* [BLOC DE TEXTE]
^^^^^^^^

Extensionality and more on existence, existential props.
BR TO LOUIS COUTURAT, 14 MAR. 1904
BRACERS 53226. ALS. La Chaux-de-Fonds Bib., Suisse. Russell–Couturat 1: #129
Edited by A.-F. Schmid
14, Cheyne Walk,
Chelsea, S.W.a
le 14 mars 1904
Cher Monsieur,
Je vous remercie d’avance des envois que vous me promettez, qui arriveront sans doûteb demain. Vos questions et vos objections sont très utiles pour moi, car les explications sont beaucoup plus faciles quand on a à répondre à une critique (même hypothétique) que quand il faut les imaginer soi-même.
Pour les diverses égalités : on a (1) « = ... Df » (ce qui, d’après une explication de Peano, ne fait qu’un seul signe). Ceci n’exprime pas « est identique avec » mais « signifie ». Ce qu’on exprime est une P. sur les symboles, non pas sur ce qu’ils expriment.
(2) « . ≡ . » Ceci se définit
p ≡ q . = . p ⸧ q . q ⸧ p Df
Cette relation subsiste (α ) entre deux P. vraies (β) entre deux êtres qui ne sont pas des P. vraies.
(3). x = y . = : φx . ⸧φ . φy Df
Ceci exprime l’identité absolue. On aurac
⊢ :. a, b ε Cls : x ε a . ≡x . x ε b : ⸧ . a = b
Cette P. sera ou bien elle-même une Pp, ou se déduira d’une Pp très voisine de celle-ci. C’est cette P. qui décide qu’on a affaire aux classes en extension : sans elle, l’arithmétique est impossible. On aura de même
⊢ :. P, R ε Rel : xPy . ≡x,y . xRy : ⸧ . P = R
ce qui sera de même une Pp. ou une conséquence d’une Pp. Donc on pourra se passer d’autres espèces d’équivalence.

^^^^^^^^

* [ENTRÉES PRÉSENTÉES]
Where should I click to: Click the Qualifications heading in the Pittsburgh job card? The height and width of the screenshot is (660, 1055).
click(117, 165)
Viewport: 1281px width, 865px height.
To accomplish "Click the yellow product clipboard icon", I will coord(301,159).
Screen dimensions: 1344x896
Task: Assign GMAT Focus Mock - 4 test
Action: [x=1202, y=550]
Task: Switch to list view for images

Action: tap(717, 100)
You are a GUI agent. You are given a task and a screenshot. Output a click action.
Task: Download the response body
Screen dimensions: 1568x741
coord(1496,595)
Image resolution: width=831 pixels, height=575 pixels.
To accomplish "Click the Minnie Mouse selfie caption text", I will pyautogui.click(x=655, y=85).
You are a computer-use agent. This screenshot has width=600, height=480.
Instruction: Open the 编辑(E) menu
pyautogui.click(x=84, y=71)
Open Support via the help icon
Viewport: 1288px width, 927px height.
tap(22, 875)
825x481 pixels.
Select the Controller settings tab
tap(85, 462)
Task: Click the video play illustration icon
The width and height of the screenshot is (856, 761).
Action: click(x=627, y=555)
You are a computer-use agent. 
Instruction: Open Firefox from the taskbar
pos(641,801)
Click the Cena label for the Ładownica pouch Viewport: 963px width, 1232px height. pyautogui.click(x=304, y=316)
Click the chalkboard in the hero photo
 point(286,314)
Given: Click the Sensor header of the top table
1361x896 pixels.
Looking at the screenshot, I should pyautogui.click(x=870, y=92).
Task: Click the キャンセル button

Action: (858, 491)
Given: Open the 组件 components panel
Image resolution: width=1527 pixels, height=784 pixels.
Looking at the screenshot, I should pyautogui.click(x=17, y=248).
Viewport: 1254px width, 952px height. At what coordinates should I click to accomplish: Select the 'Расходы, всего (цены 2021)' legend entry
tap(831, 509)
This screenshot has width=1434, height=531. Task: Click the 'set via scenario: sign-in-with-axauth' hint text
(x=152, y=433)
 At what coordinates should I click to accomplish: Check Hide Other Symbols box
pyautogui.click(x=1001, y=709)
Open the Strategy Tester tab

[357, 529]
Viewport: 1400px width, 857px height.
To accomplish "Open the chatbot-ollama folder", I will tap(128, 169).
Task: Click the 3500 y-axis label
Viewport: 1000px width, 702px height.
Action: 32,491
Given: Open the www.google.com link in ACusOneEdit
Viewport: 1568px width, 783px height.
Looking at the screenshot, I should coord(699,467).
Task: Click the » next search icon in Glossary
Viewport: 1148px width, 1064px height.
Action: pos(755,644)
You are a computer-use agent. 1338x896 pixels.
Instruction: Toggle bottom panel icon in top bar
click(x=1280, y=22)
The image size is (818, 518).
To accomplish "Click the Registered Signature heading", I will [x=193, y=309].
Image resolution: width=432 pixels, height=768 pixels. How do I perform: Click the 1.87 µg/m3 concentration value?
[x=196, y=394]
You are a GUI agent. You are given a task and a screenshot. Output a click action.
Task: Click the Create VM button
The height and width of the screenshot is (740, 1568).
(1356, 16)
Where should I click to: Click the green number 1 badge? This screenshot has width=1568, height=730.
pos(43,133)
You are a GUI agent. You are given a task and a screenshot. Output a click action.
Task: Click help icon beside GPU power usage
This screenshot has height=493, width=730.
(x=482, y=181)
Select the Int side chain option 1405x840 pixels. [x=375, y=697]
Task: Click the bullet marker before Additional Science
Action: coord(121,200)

^^^^^^^^

* [ÉNONCÉ]
Recopiez le passage de la lettre à Couturat qui va de « Pour les diverses » jusqu'à « des P. vraies. ». Les enregistrements n'interviennent en rien ici.

* [RÉPONSE]
Pour les diverses égalités : on a (1) « = ... Df » (ce qui, d’après une explication de Peano, ne fait qu’un seul signe). Ceci n’exprime pas « est identique avec » mais « signifie ». Ce qu’on exprime est une P. sur les symboles, non pas sur ce qu’ils expriment.
(2) « . ≡ . » Ceci se définit
p ≡ q . = . p ⸧ q . q ⸧ p Df
Cette relation subsiste (α ) entre deux P. vraies (β) entre deux êtres qui ne sont pas des P. vraies.